I'm again not sure if this is the direction we want to go. As x86_msr_op() is about a single (read or read-modify-write) operation, it has a very short execution time. Not only using sched_bind() seems a big hammer for that (it has higher overhead), but also depending on the priority of the calling thread execution might be delayed a significant amount of time (with a real time thread already executing there, possibly indefinitely). To me, and IIRC one of our discussions for markj@ as well, the direction was more to deprecate using sched_bind() for this purpose, eventually retiring all MSR_OP_SCHED_* variants, whereas that patch *adds* new ones.
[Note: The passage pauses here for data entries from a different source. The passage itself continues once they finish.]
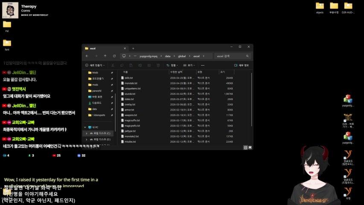Viewport: 364px width, 205px height.
Task: Expand the 로컬 디스크 (C:) tree node
Action: pyautogui.click(x=87, y=133)
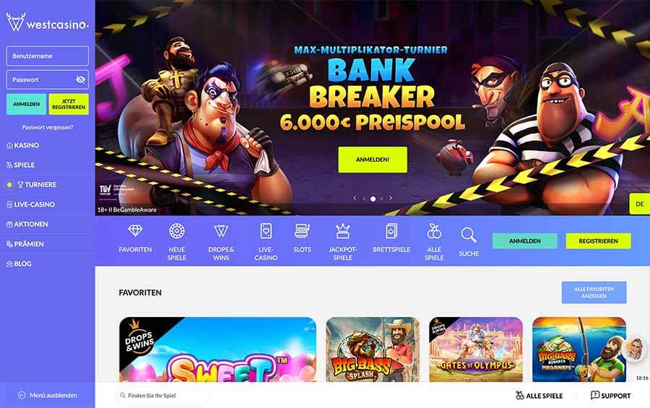
Task: Toggle password visibility eye icon
Action: 80,79
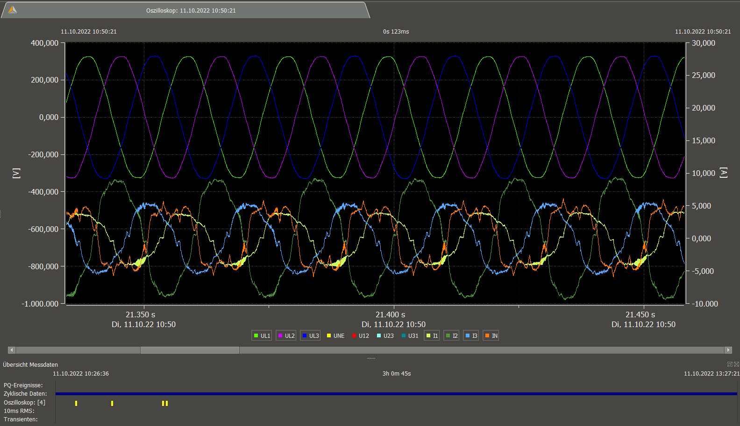Hide the I3 current trace

tap(471, 335)
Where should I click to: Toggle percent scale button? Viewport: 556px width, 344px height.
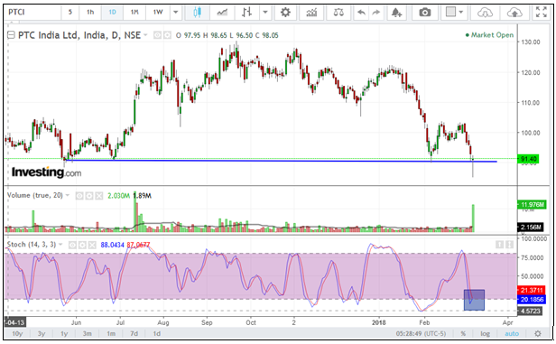pyautogui.click(x=463, y=334)
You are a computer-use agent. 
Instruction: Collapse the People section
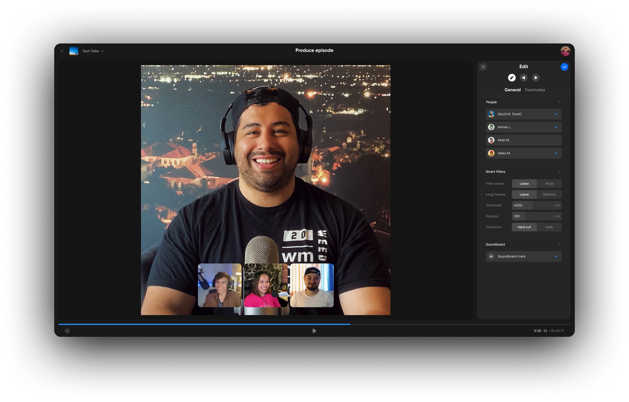559,102
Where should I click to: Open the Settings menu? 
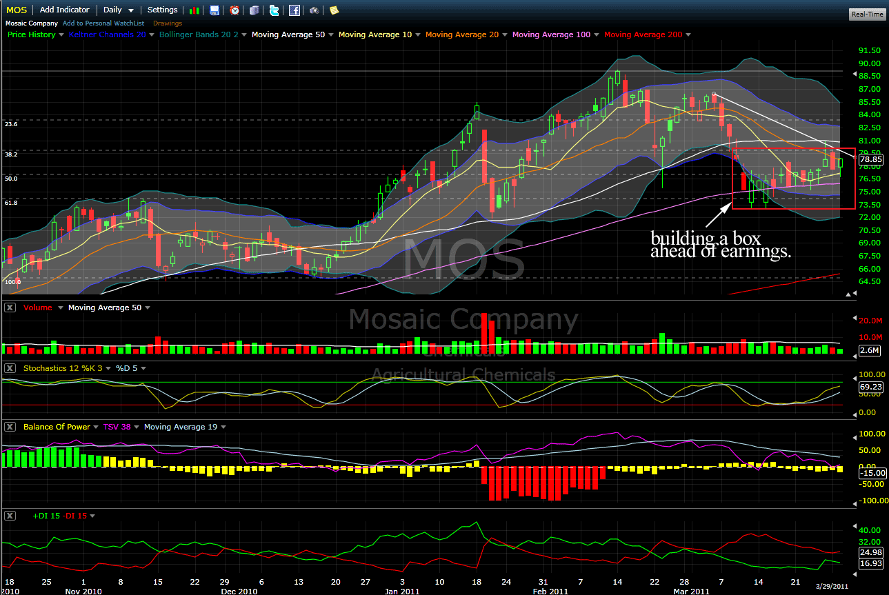click(x=162, y=10)
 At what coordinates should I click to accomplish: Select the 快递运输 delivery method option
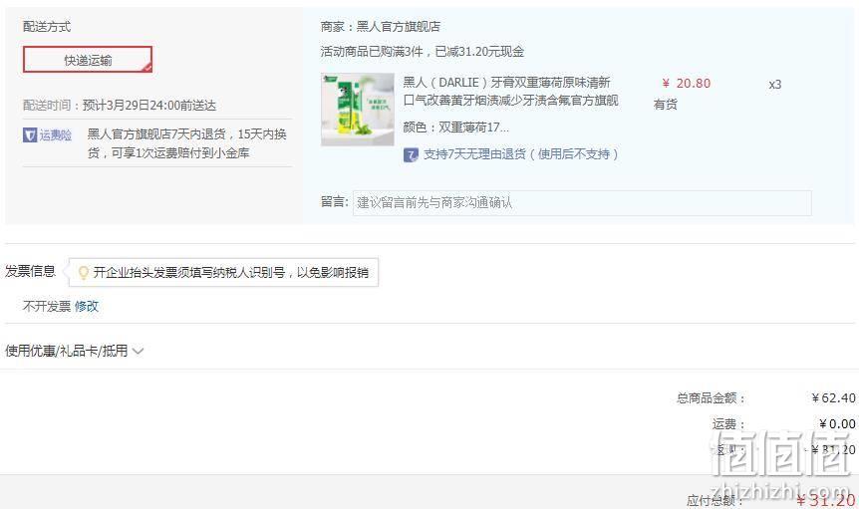pos(88,60)
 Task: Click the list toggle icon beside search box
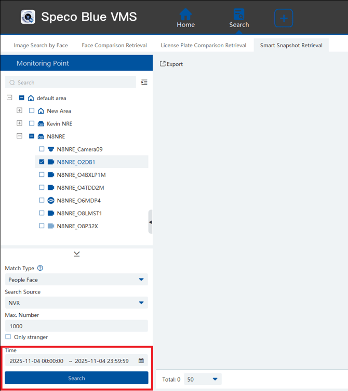tap(144, 82)
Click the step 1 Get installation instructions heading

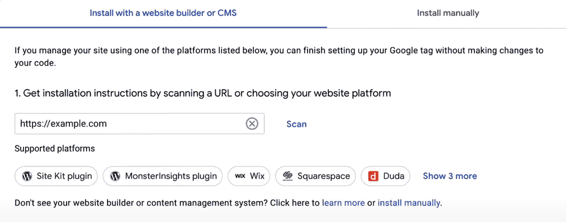point(203,93)
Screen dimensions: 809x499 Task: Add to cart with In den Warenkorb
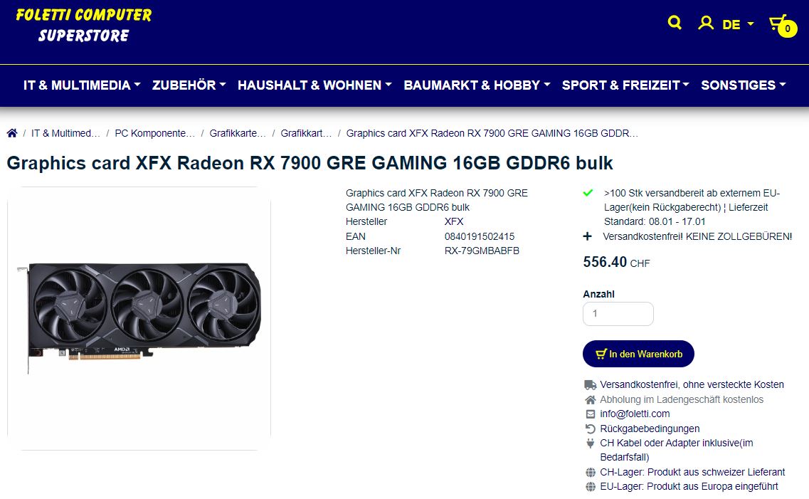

Yes, IMO it is almost always wrong to use sched_bind() for short sections of code. I lost count of the number of times I had to debug problems caused by this pattern, but the first one was related to commit e42412a96695d0e9116de5c6ac75823d2711218d. For similar reasons, quiesce_all_cpus() should never be used either.

In D54996 there is a claim that FreeBSD is a realtime kernel, but this is not true in general. If a user thread binds to a specific CPU, there is no guarantee it will make progress. So if we want to have sysctl handlers which toggle unsafe MSRs, then either:

  • we should tolerate #GP with interrupts disabled (which we already do I believe), or
  • we need the scheduler to provide a hard guarantee that a thread bound to a specific CPU will be scheduled "soon", even if there is some high-priority realtime-class thread running on the CPU
sys/x86/x86/cpu_machdep.c
285

I don't really understand--why not? Can't we handle #GP with interrupts disabled?